Your goal -
All the data beneath this line is to be reproduced exactly.

Dataset entries -
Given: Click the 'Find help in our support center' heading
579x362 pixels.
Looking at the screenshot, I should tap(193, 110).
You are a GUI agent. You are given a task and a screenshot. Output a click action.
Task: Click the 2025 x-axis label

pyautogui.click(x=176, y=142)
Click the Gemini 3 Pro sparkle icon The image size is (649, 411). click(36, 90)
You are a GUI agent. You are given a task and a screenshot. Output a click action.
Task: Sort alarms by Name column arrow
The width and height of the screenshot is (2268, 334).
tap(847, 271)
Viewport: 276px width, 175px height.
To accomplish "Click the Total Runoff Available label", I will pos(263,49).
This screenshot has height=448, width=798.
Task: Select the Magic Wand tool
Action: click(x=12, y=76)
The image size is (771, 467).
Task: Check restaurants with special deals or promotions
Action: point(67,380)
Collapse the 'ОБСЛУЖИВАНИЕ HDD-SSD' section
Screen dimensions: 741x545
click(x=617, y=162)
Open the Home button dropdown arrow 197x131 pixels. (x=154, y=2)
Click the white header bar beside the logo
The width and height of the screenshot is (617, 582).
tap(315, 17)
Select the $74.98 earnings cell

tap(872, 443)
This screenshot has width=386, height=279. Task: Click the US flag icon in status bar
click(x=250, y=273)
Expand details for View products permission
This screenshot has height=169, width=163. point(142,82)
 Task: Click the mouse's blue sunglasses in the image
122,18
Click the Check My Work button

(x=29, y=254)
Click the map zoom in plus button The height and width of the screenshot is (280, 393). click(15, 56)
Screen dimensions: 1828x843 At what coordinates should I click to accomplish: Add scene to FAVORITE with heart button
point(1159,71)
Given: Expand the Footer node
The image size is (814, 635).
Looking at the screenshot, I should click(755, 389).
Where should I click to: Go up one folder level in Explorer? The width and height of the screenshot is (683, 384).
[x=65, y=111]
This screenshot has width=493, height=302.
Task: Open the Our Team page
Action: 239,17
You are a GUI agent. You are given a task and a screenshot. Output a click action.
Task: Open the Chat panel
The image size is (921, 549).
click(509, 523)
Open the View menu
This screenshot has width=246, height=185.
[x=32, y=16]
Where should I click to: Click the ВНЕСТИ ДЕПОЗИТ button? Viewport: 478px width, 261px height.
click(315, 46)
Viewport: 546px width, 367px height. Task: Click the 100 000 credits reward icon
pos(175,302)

Exercise result -
Given: Click the 'Find help in our support center' heading
579x362 pixels.
Looking at the screenshot, I should tap(193, 110).
You are a GUI agent. You are given a task and a screenshot. Output a click action.
Task: Click the 2025 x-axis label

pyautogui.click(x=176, y=142)
Click the Gemini 3 Pro sparkle icon The image size is (649, 411). click(36, 90)
You are a GUI agent. You are given a task and a screenshot. Output a click action.
Task: Sort alarms by Name column arrow
The width and height of the screenshot is (2268, 334).
tap(847, 271)
Viewport: 276px width, 175px height.
To accomplish "Click the Total Runoff Available label", I will pos(263,49).
This screenshot has height=448, width=798.
Task: Select the Magic Wand tool
Action: click(x=12, y=76)
The image size is (771, 467).
Task: Check restaurants with special deals or promotions
Action: point(67,380)
Collapse the 'ОБСЛУЖИВАНИЕ HDD-SSD' section
Screen dimensions: 741x545
click(x=617, y=162)
Open the Home button dropdown arrow 197x131 pixels. (x=154, y=2)
Click the white header bar beside the logo
The width and height of the screenshot is (617, 582).
tap(315, 17)
Select the $74.98 earnings cell

tap(872, 443)
This screenshot has width=386, height=279. Task: Click the US flag icon in status bar
click(x=250, y=273)
Expand details for View products permission
This screenshot has height=169, width=163. point(142,82)
 Task: Click the mouse's blue sunglasses in the image
122,18
Click the Check My Work button

(x=29, y=254)
Click the map zoom in plus button The height and width of the screenshot is (280, 393). click(15, 56)
Screen dimensions: 1828x843 At what coordinates should I click to accomplish: Add scene to FAVORITE with heart button
point(1159,71)
Given: Expand the Footer node
The image size is (814, 635).
Looking at the screenshot, I should click(755, 389).
Where should I click to: Go up one folder level in Explorer? The width and height of the screenshot is (683, 384).
[x=65, y=111]
This screenshot has width=493, height=302.
Task: Open the Our Team page
Action: 239,17
You are a GUI agent. You are given a task and a screenshot. Output a click action.
Task: Open the Chat panel
The image size is (921, 549).
click(509, 523)
Open the View menu
This screenshot has width=246, height=185.
[x=32, y=16]
Where should I click to: Click the ВНЕСТИ ДЕПОЗИТ button? Viewport: 478px width, 261px height.
click(315, 46)
Viewport: 546px width, 367px height. Task: Click the 100 000 credits reward icon
pos(175,302)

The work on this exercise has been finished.